На модерации Отложенный Завтра история Грузии может сделать очередной крутой вираж: 7 ноября по призыву радикальной оппозиции народ соберется на проспекте Руставели перед зданием парламента, где в 2003 году началась “революция роз”, а год назад массовые акции протеста были подавлены спецназом при помощи газа, водометов, дубинок и резиновых пуль. Оппозиция намерена сделать митинг бессрочным. Народ выйдет на улицы, чтобы задать правительству свои вопросы. По чьей вине проиграли войну? Зачем отдали врагу Ахалгори и Земо Сванети? Почему грузинские матери не могут найти своих детей ни среди живых, ни среди мертвых? Как беженцам прожить на пособие в 22 лари?

Но в одном здесь полное единство. В праве Грузии на войну убеждены все: от обитателя элитного тбилисского района Ваке до бездомного беженца.

В Грузии закончился сезон сбора винограда. Наступил праздник “Тбилисоба”, а на лицах людей не видно радости. Новости начинаются сообщениями с абхазской границы: там погиб глава администрации Цаленджихского района Гия Мебония. Ведущий говорит, что огонь по селу, в котором находился губернатор, был открыт с территории Абхазии, “контролируемой российскими оккупационными войсками”. “Русские дали грузинам в Гальском районе 6 часов, чтобы перенести могилы с кладбища: там будет построена военная база”, — со скорбным выражением лица сообщает ведущий.

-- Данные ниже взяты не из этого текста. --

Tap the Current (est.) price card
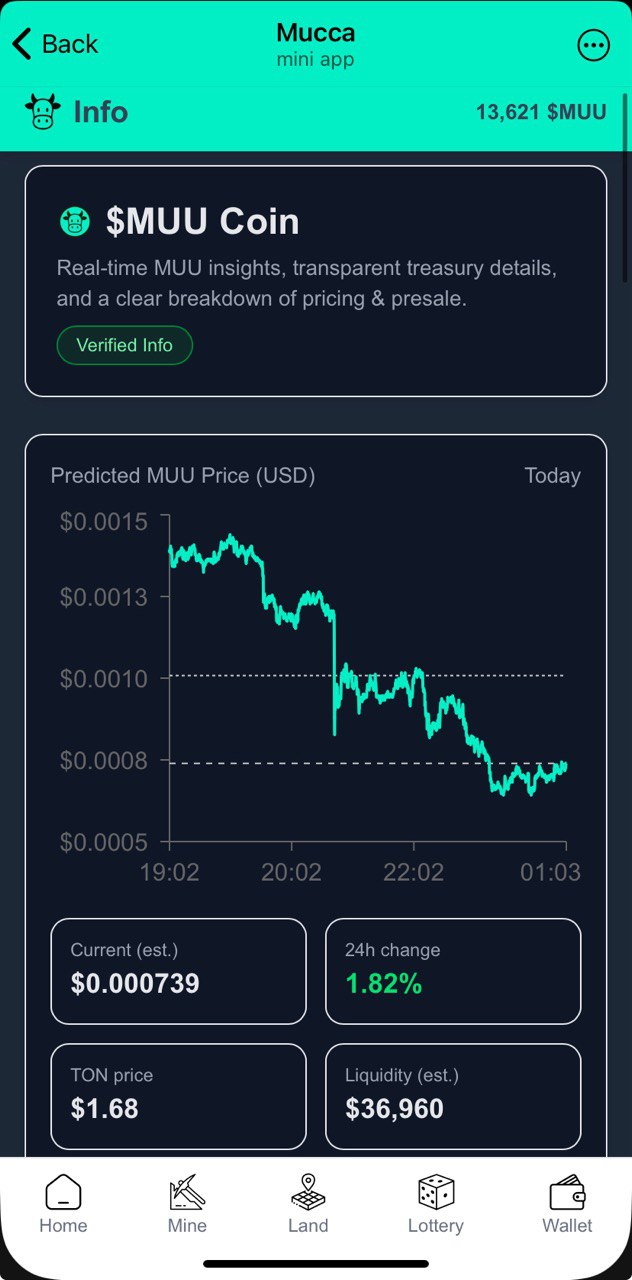Viewport: 632px width, 1280px height. (178, 971)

На осетинском направлении тоже ничего хорошего: оккупанты не отдают Ахалгори, притащили туда 20 танков и роют окопы. Вот мелькают кадры героической попытки прорыва наблюдателей ЕС на осетинскую территорию. Их не пускают российские солдаты, один из которых рукой закрывает объектив телекамеры.

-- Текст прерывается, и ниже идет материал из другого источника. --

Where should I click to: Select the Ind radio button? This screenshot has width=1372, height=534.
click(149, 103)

В старом Тбилиси прямо на улицах жарятся шашлыки, нарядная публика пьет “Саперави”, и о недавней войне напоминают только развешанные для продажи красные майки с изображением премьер-министра одной соседней страны и надписью “War в законе”.

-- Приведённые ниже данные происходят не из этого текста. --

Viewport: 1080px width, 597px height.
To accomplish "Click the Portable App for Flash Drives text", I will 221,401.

— Когда я услышал, что мы начали войну за восстановление территориальной целостности, я обрадовался. Я полностью поддержал эти действия руководства, хотя вообще-то я в оппозиции, — с Гией, журналистом из “Сакартвелос республика”, мы познакомились на прошлогодних митингах у парламента. — Я поехал в Гори и хотел записаться добровольцем, но меня не взяли. Добровольцев вообще не брали — только тех, кто раньше прошел подготовку по программе резервистов. А ты была в то время в Цхинвали? Вот это да! Представляешь, я прихожу в Цхинвали с автоматом, а там ты в подвале сидишь. Вот была бы встреча!..

“В русских не стреляй!”

— Был ли я в Южной Осетии? Я был не в Южной Осетии, а в Самачабло, — поправляет меня резервист Георгий, в мирной жизни занимающийся бизнесом. — Я не знаю, что это такое — Южная Осетия — и есть ли она вообще. Северную Осетию — знаю, а Южную — нет. Когда я уходил на войну, мой дед дал мне такое напутствие: “Георгий! В русских не стреляй! Стреляй только в осетин”. Деду 85 лет, он фронтовик, орденоносец. Он помнит, как в Отечественную с русскими одну самокрутку курил. Но я так ни разу и не выстрелил — ни в русского, ни в осетина.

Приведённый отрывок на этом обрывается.